[KLUG Members] Migration from Redhat 7 to turbolinux 6
Adam Tauno Williams
members@kalamazoolinux.org
Wed, 21 Nov 2001 15:29:14 -0500 (EST)
>>>>You'll have to compile it on the TurboLinux box or download a
>>>>binary package that was compiled for a similar release of TurboLinux.
>>>Yeah,I did that on the TL box, but it still yells. This is quite the
>>>pickle. You can run "ldd" on the binary to see what libraries it requires
>>>and make sure the library paths are in /etc/ld.so.conf .
>>>If you modify /etc/ld.so.conf you'll have to run ldconfig or reboot.
>All true, but I'm more interested in what libraries are missing and why
>it's "impossible" to put them on the system.....Maybe I should ask....
Yes, the output of ldd is critical here. Usually an application only uses a
library if it needs it, so if your using libgssrpc.so.3.0 it is because the
developer needed the GSSAPI.
You can relink the application --static and create a huge binary with very few
dependencies.
You can install the requesite libraries on the system.

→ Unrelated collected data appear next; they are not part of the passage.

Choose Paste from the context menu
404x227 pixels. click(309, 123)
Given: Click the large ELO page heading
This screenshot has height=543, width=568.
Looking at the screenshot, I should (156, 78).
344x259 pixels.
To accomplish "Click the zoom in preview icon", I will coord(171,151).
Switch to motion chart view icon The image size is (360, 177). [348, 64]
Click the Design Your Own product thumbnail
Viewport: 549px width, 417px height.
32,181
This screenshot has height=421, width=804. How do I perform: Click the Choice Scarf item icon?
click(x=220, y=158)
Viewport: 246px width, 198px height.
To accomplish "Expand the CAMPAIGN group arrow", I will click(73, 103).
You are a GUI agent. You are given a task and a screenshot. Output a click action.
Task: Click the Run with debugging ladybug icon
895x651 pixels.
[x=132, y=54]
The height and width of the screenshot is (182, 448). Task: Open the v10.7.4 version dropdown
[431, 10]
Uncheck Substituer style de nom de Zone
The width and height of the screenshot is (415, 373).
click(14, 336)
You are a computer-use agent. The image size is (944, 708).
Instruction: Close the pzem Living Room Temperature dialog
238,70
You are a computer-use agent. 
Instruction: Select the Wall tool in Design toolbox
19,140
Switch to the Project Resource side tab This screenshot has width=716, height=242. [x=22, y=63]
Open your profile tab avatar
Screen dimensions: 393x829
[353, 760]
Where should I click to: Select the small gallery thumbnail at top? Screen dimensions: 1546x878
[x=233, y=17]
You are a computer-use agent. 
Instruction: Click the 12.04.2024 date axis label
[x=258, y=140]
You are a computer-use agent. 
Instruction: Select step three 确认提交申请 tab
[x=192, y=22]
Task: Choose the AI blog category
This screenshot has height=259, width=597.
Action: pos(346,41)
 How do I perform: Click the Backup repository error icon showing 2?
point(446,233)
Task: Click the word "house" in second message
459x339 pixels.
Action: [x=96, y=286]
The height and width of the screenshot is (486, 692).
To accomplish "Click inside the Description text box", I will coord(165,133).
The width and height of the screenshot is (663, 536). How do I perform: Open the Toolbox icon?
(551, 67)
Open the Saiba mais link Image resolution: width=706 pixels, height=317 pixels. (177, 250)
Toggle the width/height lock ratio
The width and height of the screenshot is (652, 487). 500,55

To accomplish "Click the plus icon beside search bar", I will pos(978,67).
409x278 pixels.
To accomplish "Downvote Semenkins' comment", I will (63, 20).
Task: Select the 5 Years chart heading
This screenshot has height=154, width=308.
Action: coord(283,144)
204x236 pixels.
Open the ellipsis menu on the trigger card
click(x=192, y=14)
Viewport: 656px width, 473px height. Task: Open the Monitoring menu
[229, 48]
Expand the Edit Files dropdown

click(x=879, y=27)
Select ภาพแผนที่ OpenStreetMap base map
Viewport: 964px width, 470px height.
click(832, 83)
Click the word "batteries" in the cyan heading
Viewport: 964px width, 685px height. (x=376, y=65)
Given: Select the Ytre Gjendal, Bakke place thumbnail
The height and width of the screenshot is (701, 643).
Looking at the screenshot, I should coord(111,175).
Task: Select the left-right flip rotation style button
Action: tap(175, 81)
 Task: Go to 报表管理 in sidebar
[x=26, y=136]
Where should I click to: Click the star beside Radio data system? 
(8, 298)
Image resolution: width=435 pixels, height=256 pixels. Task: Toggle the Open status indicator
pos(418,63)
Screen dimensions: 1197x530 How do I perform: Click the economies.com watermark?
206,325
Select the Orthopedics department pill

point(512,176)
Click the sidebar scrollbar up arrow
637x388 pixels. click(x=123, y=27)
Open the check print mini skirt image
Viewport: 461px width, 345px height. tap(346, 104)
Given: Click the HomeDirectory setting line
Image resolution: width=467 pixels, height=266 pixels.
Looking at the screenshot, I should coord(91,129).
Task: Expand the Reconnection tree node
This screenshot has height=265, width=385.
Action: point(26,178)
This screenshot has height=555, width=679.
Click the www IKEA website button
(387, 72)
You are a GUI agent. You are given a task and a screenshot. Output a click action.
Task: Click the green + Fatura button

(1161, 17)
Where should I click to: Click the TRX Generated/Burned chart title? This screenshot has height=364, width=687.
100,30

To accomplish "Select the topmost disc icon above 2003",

You can cheat. Put the libraries you need, but the over-yonder system may not
have, in with the tar ball. Then make a short script that does a
LD_LIBRARY_PATH={app install dir/lib} then executes your program. The loader
will look in LD_LIBRARY_PATH when it trundles about looking for libraries, find
them there and happily slap them in. Only caveat is that if new/better
libraries get loaded on the system subsequently your app won't see them and will
continue to use the old/buggy libraries. Not to mention it "wastes" disk
space. But this is not a bad method with critical applications as it insulates
them from spurious library updates. Basically the diffrence between putting a
Win32 DLL in the program's directory or windows/system.